Institute of Modern Circuit and Intelligent Information, Hangzhou Dianzi University, Hangzhou 310018, China.
Department of Electrical Engineering, City University of Hong Kong, Hong Kong 999077, China.
Chaos. 2022 Sep;32(9):093101. doi: 10.1063/5.0097075.

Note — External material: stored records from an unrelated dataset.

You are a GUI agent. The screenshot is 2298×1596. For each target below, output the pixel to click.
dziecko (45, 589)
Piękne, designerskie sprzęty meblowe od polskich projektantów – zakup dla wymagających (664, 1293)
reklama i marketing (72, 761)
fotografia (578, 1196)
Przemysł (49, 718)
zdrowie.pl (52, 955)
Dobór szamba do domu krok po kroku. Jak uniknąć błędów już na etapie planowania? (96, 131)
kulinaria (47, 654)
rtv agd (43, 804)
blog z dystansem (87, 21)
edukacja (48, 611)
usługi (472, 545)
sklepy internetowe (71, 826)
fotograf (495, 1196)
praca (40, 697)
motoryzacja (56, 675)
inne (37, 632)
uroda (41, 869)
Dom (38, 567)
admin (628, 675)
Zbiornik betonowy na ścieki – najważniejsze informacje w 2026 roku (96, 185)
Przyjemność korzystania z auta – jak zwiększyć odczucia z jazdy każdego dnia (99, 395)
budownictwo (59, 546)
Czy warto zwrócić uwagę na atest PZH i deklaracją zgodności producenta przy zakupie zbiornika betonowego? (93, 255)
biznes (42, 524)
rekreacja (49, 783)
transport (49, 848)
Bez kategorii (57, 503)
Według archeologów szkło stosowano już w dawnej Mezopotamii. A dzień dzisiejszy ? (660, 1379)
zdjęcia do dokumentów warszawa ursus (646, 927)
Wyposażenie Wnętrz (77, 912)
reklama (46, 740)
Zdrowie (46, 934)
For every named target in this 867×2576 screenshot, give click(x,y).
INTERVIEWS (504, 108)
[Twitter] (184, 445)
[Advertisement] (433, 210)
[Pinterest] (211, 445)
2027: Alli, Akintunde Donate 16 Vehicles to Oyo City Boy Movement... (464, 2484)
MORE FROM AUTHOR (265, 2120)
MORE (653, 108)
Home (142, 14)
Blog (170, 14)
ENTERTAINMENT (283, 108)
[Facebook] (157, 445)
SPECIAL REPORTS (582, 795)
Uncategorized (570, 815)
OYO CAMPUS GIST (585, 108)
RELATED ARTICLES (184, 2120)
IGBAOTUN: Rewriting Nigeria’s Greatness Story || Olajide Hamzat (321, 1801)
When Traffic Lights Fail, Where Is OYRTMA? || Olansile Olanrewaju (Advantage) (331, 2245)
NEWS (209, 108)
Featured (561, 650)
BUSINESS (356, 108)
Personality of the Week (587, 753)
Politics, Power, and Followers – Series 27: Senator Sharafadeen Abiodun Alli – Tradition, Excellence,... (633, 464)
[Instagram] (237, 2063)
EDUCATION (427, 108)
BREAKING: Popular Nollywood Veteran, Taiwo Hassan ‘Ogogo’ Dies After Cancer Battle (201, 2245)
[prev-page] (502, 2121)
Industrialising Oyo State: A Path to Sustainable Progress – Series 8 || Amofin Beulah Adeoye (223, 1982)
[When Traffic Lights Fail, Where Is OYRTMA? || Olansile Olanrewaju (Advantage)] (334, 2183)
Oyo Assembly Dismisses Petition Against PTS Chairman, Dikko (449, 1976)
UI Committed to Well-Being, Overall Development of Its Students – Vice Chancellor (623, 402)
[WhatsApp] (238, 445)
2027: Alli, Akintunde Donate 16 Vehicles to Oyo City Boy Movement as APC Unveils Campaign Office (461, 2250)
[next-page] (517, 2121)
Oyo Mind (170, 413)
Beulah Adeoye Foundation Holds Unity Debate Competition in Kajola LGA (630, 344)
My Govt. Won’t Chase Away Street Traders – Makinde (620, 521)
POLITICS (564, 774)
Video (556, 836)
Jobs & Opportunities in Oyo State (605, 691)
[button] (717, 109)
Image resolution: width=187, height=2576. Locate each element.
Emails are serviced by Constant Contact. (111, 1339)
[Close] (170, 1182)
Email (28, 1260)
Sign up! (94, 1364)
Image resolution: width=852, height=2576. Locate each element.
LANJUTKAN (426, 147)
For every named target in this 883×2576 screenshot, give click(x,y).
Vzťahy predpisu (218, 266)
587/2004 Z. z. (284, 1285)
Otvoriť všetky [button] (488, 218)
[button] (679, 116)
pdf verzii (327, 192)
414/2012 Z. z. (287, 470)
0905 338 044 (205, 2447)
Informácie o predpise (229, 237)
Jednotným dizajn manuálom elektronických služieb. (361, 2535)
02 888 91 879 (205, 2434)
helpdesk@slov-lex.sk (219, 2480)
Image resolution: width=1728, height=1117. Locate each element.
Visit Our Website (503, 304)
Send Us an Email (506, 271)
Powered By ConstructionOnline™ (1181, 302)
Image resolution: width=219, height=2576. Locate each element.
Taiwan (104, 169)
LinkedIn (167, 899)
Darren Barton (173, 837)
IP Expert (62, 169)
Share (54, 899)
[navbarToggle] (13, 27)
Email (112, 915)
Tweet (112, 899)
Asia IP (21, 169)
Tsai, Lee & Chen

Memristor-based neuromorphic systems have a neuro-bionic function, which is critical for possibly overcoming Moore's law limitation and the von Neumann bottleneck problem. To explore neural behaviors and complexity mechanisms in memristive circuits, this paper proposes an N-type locally active memristor, based on which a third-order memristive circuit is constructed. Theoretical analysis shows that the memristive circuit can exhibit not only various action potentials but also self-sustained oscillation and chaos. Based on Chua's theory of local activity, this paper finds that the neural behaviors and chaos emerge near the edge of chaos through subcritical Hopf bifurcation, in which the small unstable limit cycle is depicted by the dividing line between the attraction basin of the large stable limit cycle and the attraction basin of the stable equilibrium point. Furthermore, an analog circuit is designed to imitate the action potentials and chaos, and the simulation results are in agreement with the theoretical analysis.
基于忆阻器的神经形态系统具有神经仿生功能,这对于可能克服摩尔定律限制和冯·诺依曼瓶颈问题至关重要。为了探索忆阻电路中的神经行为和复杂机制,本文提出了一种 N 型局部激活忆阻器,并基于此构建了一个三阶忆阻电路。理论分析表明,该忆阻电路不仅可以表现出各种动作电位,还可以产生自持续振荡和混沌。基于 Chua 的局部活动理论,本文发现神经行为和混沌通过亚临界 Hopf 分岔出现在混沌边缘,其中小的不稳定极限环由大稳定极限环的吸引域和稳定平衡点的吸引域之间的分界线描绘。此外,还设计了一个模拟电路来模拟动作电位和混沌,并且模拟结果与理论分析一致。